ABU DHABI — The stewards at the Abu Dhabi Grand Prix have dismissed a protest lodged by the Haas F1 team against both Force India cars this weekend.
Haas was protesting the legality of its rival’s cars on the basis that Force India was not a constructor under the terms laid out in the Sporting Regulations. The argument is based on Force India’s rescue from administration earlier this year, when the team came under new ownership and re-entered the championship under the new name Racing Point Force India.

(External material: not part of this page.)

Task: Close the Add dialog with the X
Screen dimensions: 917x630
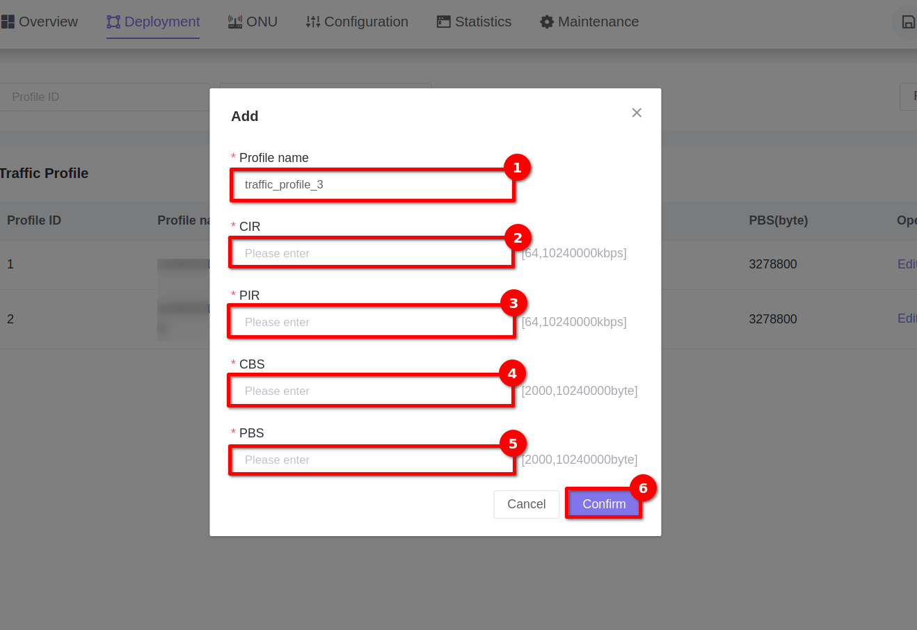Action: (637, 113)
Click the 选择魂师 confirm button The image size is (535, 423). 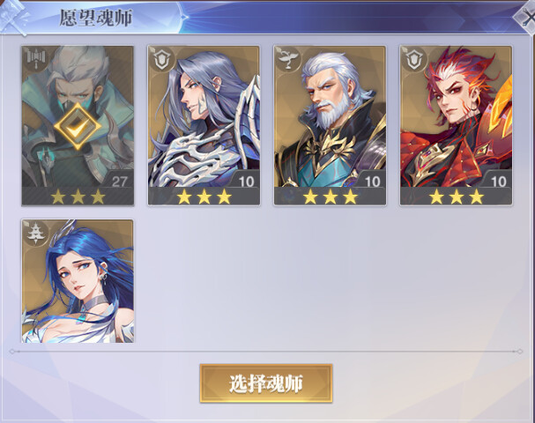266,383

Because Racing Point Force India was still using a car designed and built by the previous incarnation of the team, known as Sahara Force India, Haas argued that Force India was outsourcing the construction of its car to a competitor — something which is not allowed under Article 6.3 of the Sporting Regulations. However, the stewards found that, because Sahara Force India no longer exits, it is not a competitor and Racing Point Force India was within its rights to continue using the same car.

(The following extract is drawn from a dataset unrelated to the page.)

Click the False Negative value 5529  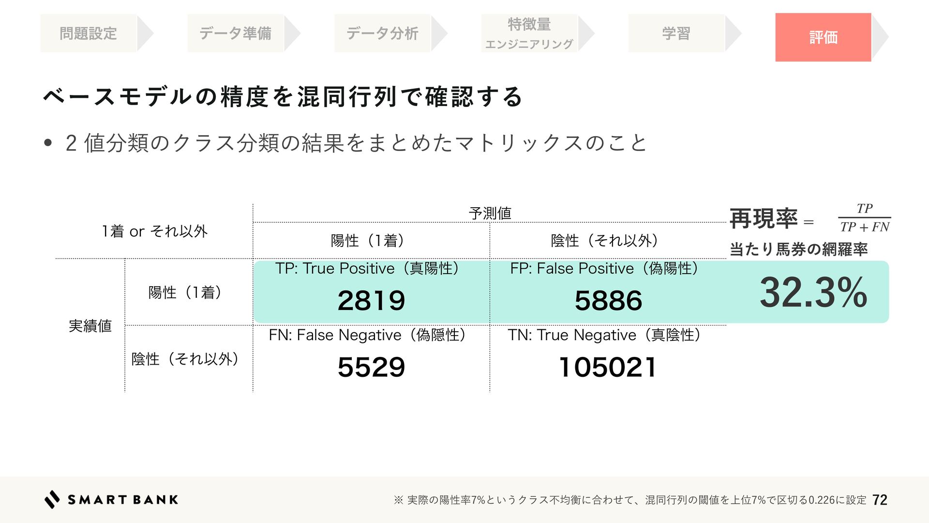tap(371, 367)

This weekend’s protest went beyond the simple legality of the Force India cars in Abu Dhabi and has its roots in a dispute over Force India’s eligibility for a certain strand of F1 prize money, known as Column 1 money. Teams only qualify for Column 1 money, which is based on F1’s revenues and worth in the region of £24 million, if they have finished two of the previous three constructors’ championships in the top 10.

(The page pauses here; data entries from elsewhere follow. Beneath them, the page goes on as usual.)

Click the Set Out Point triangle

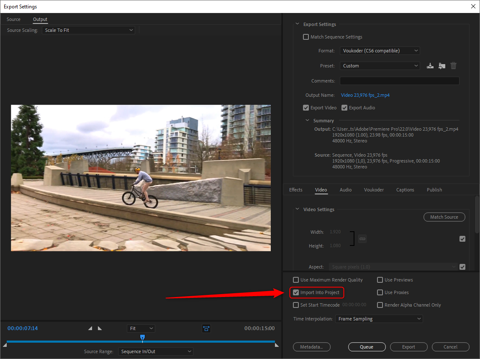pyautogui.click(x=100, y=328)

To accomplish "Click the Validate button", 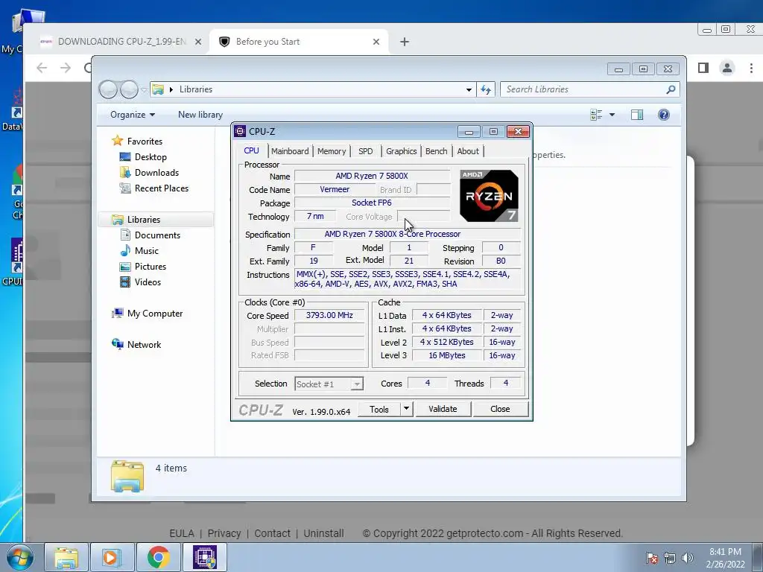I will pos(443,409).
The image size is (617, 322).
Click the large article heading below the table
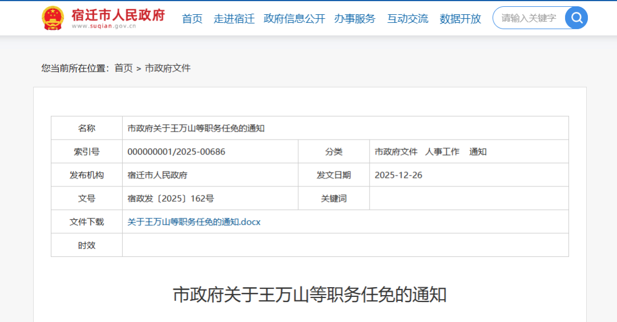(x=309, y=295)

Haas did not receive this money during its first two years in F1 in 2016 and 2017; Haas believes Racing Point Force India should be held to the same standard since it entered F1 as a new team at this year’s Belgian Grand Prix. However, as part of the agreement for Racing Point Force India to rejoin the championship as a new team in August, it retained its right to keep its Column 1 money from the 2018 season.
Significantly, the stewards’ decision on Saturday stated that Racing Point Force India is a “new team,” and it is that part of the decision that may be useful in Haas’ wider argument with Formula One over whether Racing Point Force India should be eligible for Column 1 money.
Speaking on Friday evening before the stewards’ decision was released, Haas team principal Guenther Steiner said: “The problem is maybe bigger than Force India, but we are just seeking that everybody is treated equally. That is the only thing we are seeking. We are not trying to get more. We are just trying to make sure that everybody in this position in the future [as a new team] knows what he’s going to do.”